TASK DETAILS: Please give the rows below as a JSON list of strings, one string per line, with blank lines left out.

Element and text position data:
_____
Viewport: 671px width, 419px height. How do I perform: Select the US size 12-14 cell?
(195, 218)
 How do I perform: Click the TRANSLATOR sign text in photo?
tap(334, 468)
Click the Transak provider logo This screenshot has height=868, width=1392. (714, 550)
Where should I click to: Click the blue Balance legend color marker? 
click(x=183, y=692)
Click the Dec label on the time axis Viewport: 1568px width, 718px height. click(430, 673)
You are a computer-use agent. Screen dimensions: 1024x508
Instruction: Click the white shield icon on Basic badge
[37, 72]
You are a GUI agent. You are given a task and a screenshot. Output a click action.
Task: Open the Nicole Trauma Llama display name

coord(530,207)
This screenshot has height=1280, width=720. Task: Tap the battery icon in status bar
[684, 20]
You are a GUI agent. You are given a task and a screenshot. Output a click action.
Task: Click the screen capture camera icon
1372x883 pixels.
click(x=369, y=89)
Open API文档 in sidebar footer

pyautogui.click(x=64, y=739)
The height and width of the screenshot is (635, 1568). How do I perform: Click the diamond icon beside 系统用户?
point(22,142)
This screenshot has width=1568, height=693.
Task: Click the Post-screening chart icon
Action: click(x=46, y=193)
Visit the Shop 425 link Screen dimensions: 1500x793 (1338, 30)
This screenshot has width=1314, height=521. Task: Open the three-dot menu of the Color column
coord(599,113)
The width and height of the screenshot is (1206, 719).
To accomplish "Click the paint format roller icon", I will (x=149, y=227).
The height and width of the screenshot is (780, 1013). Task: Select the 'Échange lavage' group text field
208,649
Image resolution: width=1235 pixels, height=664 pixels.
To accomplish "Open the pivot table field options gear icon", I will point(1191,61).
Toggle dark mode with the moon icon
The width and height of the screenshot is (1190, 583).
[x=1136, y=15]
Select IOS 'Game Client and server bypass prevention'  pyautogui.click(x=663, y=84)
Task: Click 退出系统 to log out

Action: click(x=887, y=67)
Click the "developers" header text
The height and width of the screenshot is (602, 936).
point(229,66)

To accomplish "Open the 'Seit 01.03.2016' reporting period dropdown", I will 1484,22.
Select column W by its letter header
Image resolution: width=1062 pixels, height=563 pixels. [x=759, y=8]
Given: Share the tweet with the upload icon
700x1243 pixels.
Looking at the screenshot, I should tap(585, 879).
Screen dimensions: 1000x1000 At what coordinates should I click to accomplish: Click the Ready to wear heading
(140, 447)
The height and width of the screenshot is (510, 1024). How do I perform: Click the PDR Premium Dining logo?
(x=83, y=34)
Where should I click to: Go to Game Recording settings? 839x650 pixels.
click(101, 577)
_____
OUTPUT FOR THIS EXERCISE:
[
  "Viewport: 671px width, 419px height. How do I perform: Select the US size 12-14 cell?",
  "(195, 218)",
  " How do I perform: Click the TRANSLATOR sign text in photo?",
  "tap(334, 468)",
  "Click the Transak provider logo This screenshot has height=868, width=1392. (714, 550)",
  "Where should I click to: Click the blue Balance legend color marker? ",
  "click(x=183, y=692)",
  "Click the Dec label on the time axis Viewport: 1568px width, 718px height. click(430, 673)",
  "You are a computer-use agent. Screen dimensions: 1024x508",
  "Instruction: Click the white shield icon on Basic badge",
  "[37, 72]",
  "You are a GUI agent. You are given a task and a screenshot. Output a click action.",
  "Task: Open the Nicole Trauma Llama display name",
  "coord(530,207)",
  "This screenshot has height=1280, width=720. Task: Tap the battery icon in status bar",
  "[684, 20]",
  "You are a GUI agent. You are given a task and a screenshot. Output a click action.",
  "Task: Click the screen capture camera icon",
  "1372x883 pixels.",
  "click(x=369, y=89)",
  "Open API文档 in sidebar footer",
  "pyautogui.click(x=64, y=739)",
  "The height and width of the screenshot is (635, 1568). How do I perform: Click the diamond icon beside 系统用户?",
  "point(22,142)",
  "This screenshot has width=1568, height=693.",
  "Task: Click the Post-screening chart icon",
  "Action: click(x=46, y=193)",
  "Visit the Shop 425 link Screen dimensions: 1500x793 (1338, 30)",
  "This screenshot has width=1314, height=521. Task: Open the three-dot menu of the Color column",
  "coord(599,113)",
  "The width and height of the screenshot is (1206, 719).",
  "To accomplish \"Click the paint format roller icon\", I will (x=149, y=227).",
  "The height and width of the screenshot is (780, 1013). Task: Select the 'Échange lavage' group text field",
  "208,649",
  "Image resolution: width=1235 pixels, height=664 pixels.",
  "To accomplish \"Open the pivot table field options gear icon\", I will point(1191,61).",
  "Toggle dark mode with the moon icon",
  "The width and height of the screenshot is (1190, 583).",
  "[x=1136, y=15]",
  "Select IOS 'Game Client and server bypass prevention'  pyautogui.click(x=663, y=84)",
  "Task: Click 退出系统 to log out",
  "Action: click(x=887, y=67)",
  "Click the \"developers\" header text",
  "The height and width of the screenshot is (602, 936).",
  "point(229,66)",
  "To accomplish \"Open the 'Seit 01.03.2016' reporting period dropdown\", I will 1484,22.",
  "Select column W by its letter header",
  "Image resolution: width=1062 pixels, height=563 pixels. [x=759, y=8]",
  "Given: Share the tweet with the upload icon",
  "700x1243 pixels.",
  "Looking at the screenshot, I should tap(585, 879).",
  "Screen dimensions: 1000x1000 At what coordinates should I click to accomplish: Click the Ready to wear heading",
  "(140, 447)",
  "The height and width of the screenshot is (510, 1024). How do I perform: Click the PDR Premium Dining logo?",
  "(x=83, y=34)",
  "Where should I click to: Go to Game Recording settings? 839x650 pixels.",
  "click(101, 577)"
]